WHAT YOU HAVE TO DO: Copy out the records from the line containing "Image resolution: width=714" through the end of the records, requests included, and leave out the pictures. Multiply each coordinate in the answers by 1.7 and round to whole numbers, with halves rounded up.

(Recorded data)
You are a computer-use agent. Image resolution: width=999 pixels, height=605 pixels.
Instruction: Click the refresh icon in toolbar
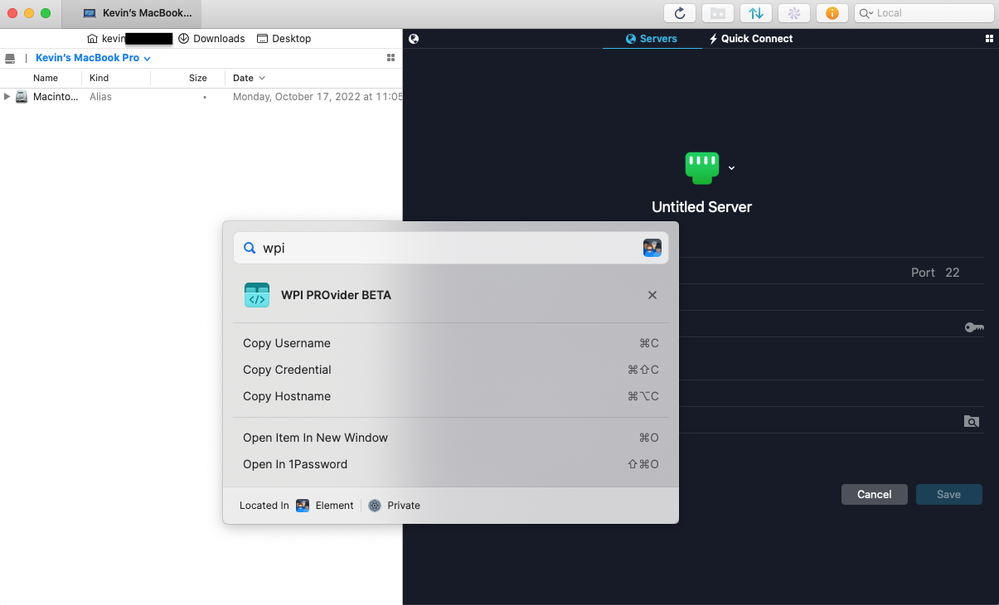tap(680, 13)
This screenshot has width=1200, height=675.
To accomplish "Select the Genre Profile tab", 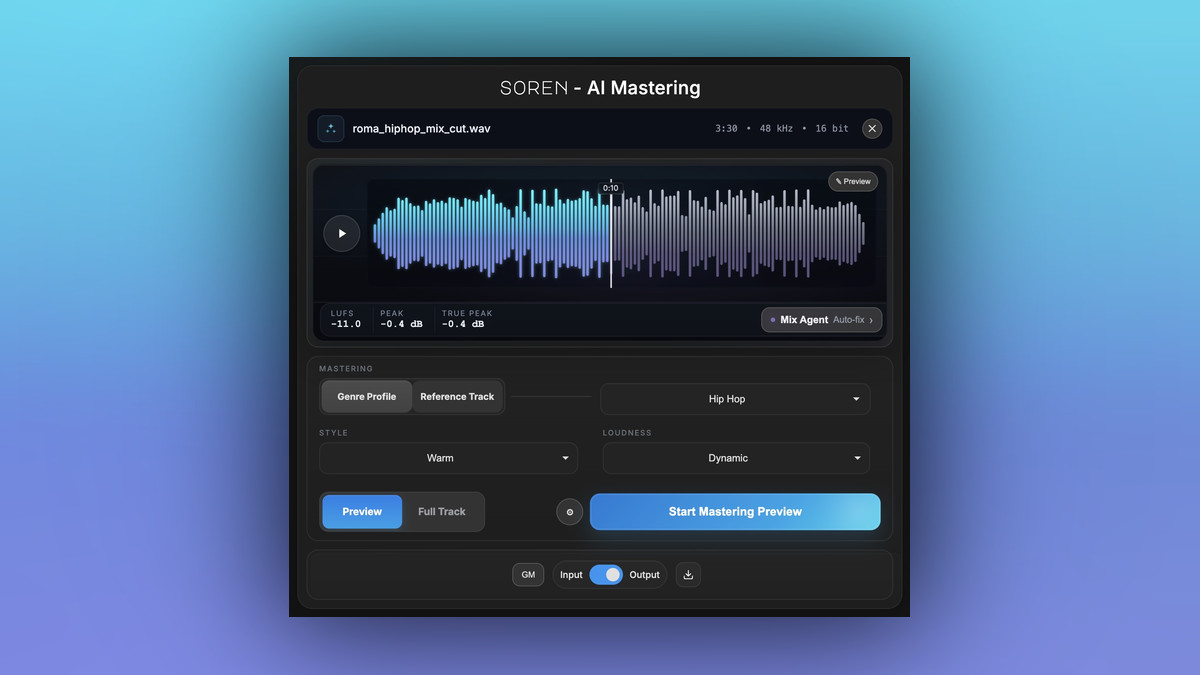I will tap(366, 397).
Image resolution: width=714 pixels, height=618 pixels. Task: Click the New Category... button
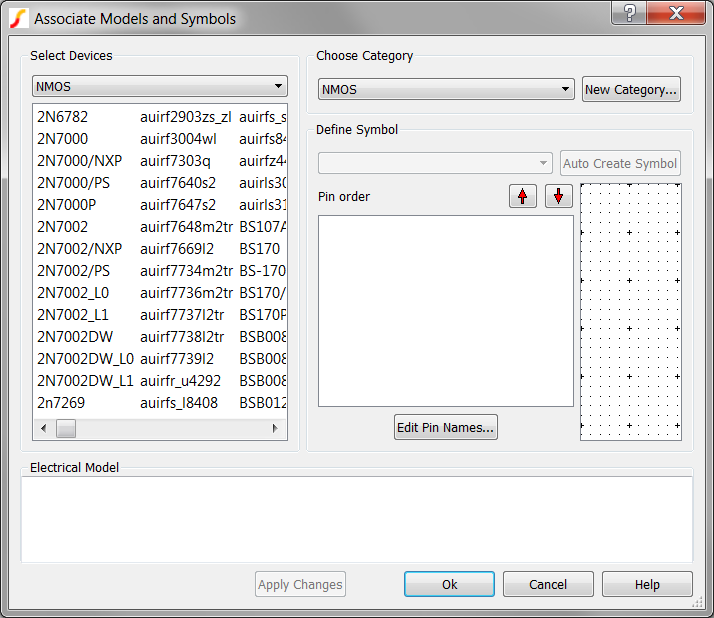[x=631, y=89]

RESPONSE FOR THIS EXERCISE:
Image resolution: width=714 pixels, height=618 pixels. Task: Click the New Category... button
[x=1073, y=151]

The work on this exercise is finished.